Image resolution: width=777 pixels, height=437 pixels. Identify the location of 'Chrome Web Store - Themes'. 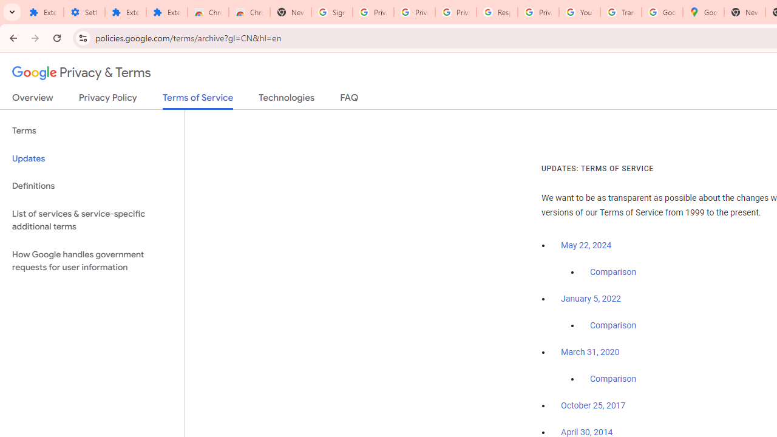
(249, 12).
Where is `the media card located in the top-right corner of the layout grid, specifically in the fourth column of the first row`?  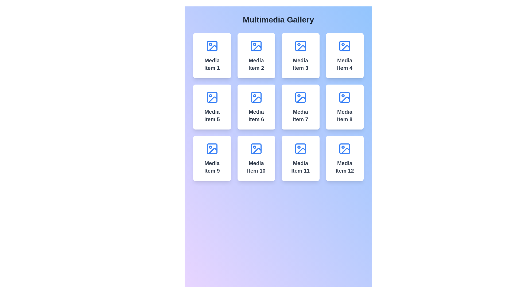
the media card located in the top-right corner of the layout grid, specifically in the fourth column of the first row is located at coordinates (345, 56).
---
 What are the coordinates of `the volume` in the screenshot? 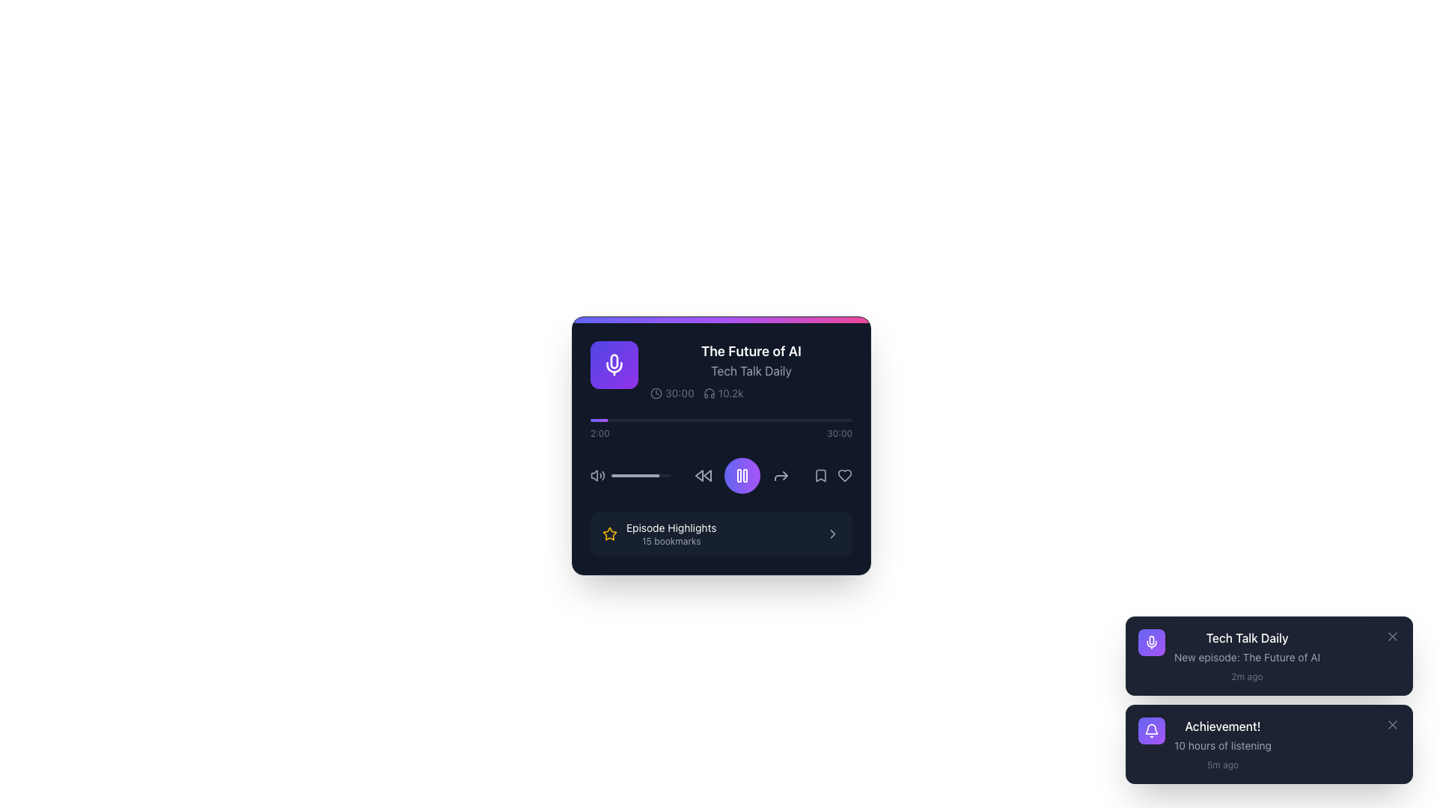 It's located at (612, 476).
--
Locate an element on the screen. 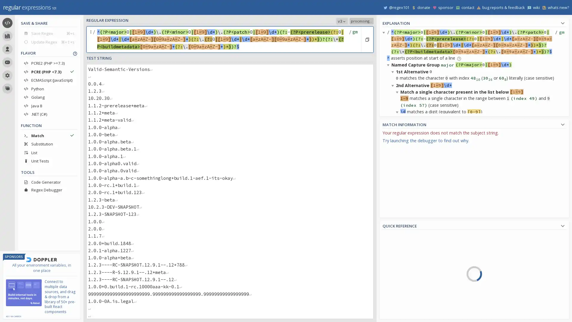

### Short exercise
Reproduce the entries word for word, from the line containing "Image resolution: width=777" through the line containing "coordinates (345, 56).", including both of those lines. Leave the pictures out of the reproduced text.

### Solution for this problem
Image resolution: width=777 pixels, height=437 pixels. Identify the location of 'Chrome Web Store - Themes'. 
(249, 12).
Where is `the media card located in the top-right corner of the layout grid, specifically in the fourth column of the first row`?  
the media card located in the top-right corner of the layout grid, specifically in the fourth column of the first row is located at coordinates (345, 56).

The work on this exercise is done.